The next step - which feels like a pretty big one - is to build a test system. Now, it's very easy to set up a virtual machine, set up a webserver and then have a script to deploy the build artifacts from TeamCity over to it, but in an ideal world - where it's not just me working on it - it would be ncie to be a lot more flexible than that. What I really want to achieve is to be able to deploy a whole test environment with the click of a button.

That means that we need to start looking at the automated provisioning of virtual machines, because the last thing that anyone wants to do is set up a whole environment every time they want a build. Happily, there are a bunch of tools that can help us with this.

For a first experiment, I'm using Vagrant. It seems to be generally straightforward, and - in theory - relatively portable. It's been somewhat of a pain to get working with Azure, but now that it's running, I seem to be able to deploy machines relatively easily. Next steps are to actually get servers running on them.

Monday, 16 February 2015

Building sandcastles, part 3: Scala

(aka: And Now For Something Completely Different)

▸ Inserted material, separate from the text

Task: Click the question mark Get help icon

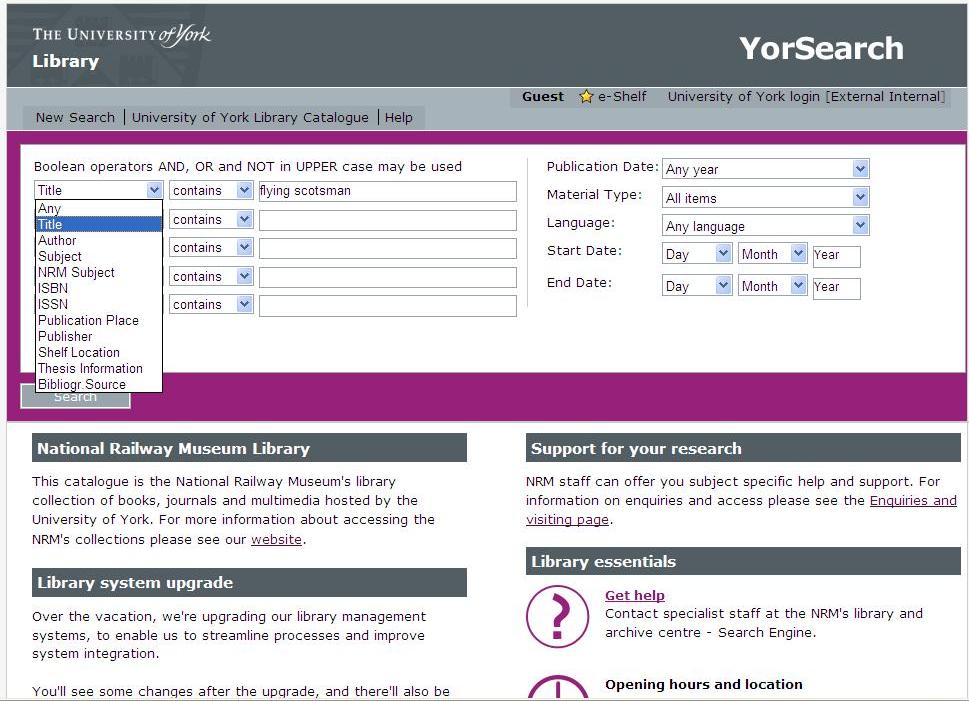Action: [x=557, y=617]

So, this is less about the continued experimentation in integration a bunch of SCM and CI systems, and more about random experimentation, because sometimes I just roll that way ;)

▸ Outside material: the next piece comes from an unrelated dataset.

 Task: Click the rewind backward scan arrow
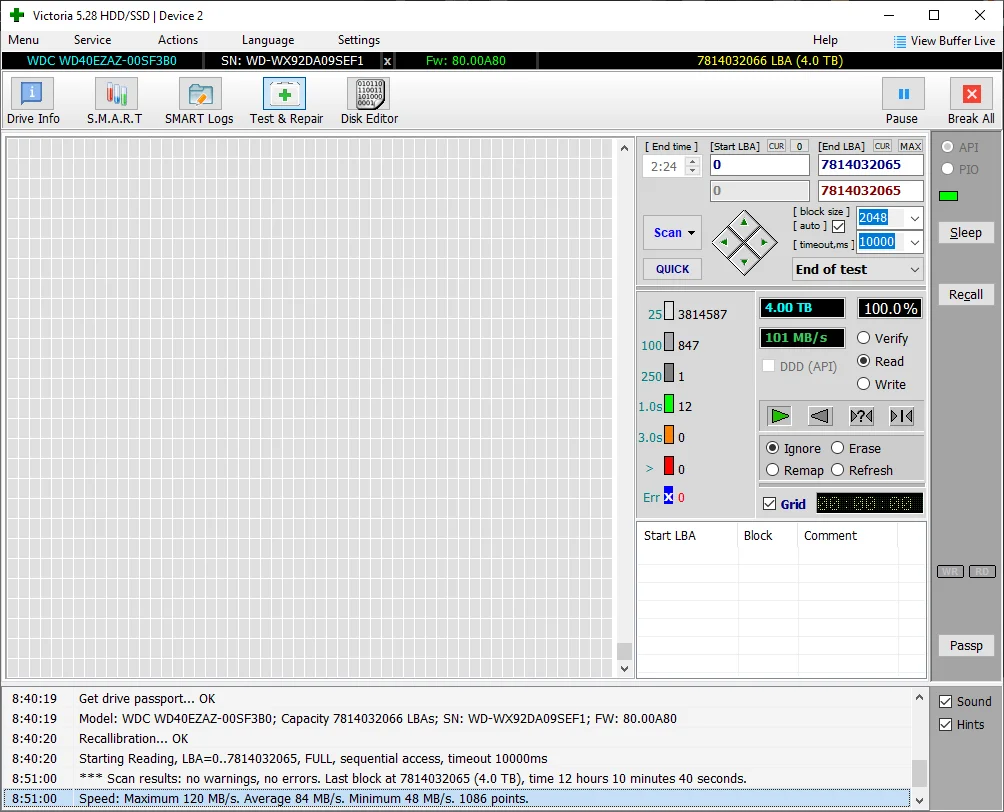pyautogui.click(x=820, y=416)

Pretty much on a whim, I brought Scala into the mix of technologies used. Following the recommendations of a couple of folk I've spoken to about this, I brought it in to the unit testing layer first, so that I can give it a go without too much impact on the actual written code. To be honest, it felt like a bit of a slog (though, having said that, I did manage to get the first unit test written and passing within an hour, after a beer, so I guess it can't be that hard).

First of all, we had to install Scala and the various IntelliJ plugins. That wasn't so bad. Second was to research how to run a JUnit test in Scala. Again, not too bad - suggestions are to use scalatest, and then have your unit tests extend the JUnitSuite class. Writing the unit test? No worries. Well ... not for the real simple ones, anyway. Running the test? Now that was the trick. First of all, you need to make sure that the version of scalatest you are using is compatible with the version of scala that you're using. Then you have to make sure that all the scala setup you did in the IDE also matches the version of scala you installed. Finally, you might need to tweak the build steps in the pom.xml file. Sadly, very few of the errors that get thrown when you have these things wrong make much sense.

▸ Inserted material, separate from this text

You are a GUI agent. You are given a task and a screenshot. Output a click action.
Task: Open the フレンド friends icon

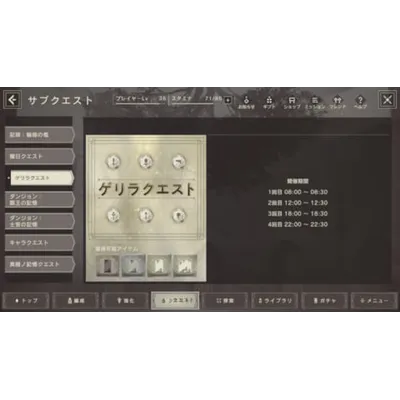(337, 102)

For future reference (for myself, but maybe someone else will find this useful as well), this build configuration in maven seems to work quite well:

    <build>
        <plugins>
            <plugin>
                <groupId>org.scala-tools</groupId>
                <artifactId>maven-scala-plugin</artifactId>
                <version>2.15.2</version>
                <executions>
                    <execution>
                        <id>scala-compile</id>
                        <goals>
                            <goal>compile</goal>
                            <goal>testCompile</goal>
                        </goals>
                        <configuration>
                            <args>
                                <arg>-dependencyfile</arg>
                                <arg>${project.build.directory}/.scala_dependencies</arg>
                            </args>
                        </configuration>
                    </execution>
                </executions>
            </plugin>
        </plugins>
    </build>

Something to be aware of is that the -make:transitive configuration argument seems to be redundant as of scala 2.11, and actually breaks the compilation. I've seen it mentioned in a couple of places, but taking it out made everything magically work for me... YMMV.

So anyway, I now have a very very simple test committed, which is currently passing. We'll see how things go as I try to rack up the complexity, and start on mocking out various interfaces.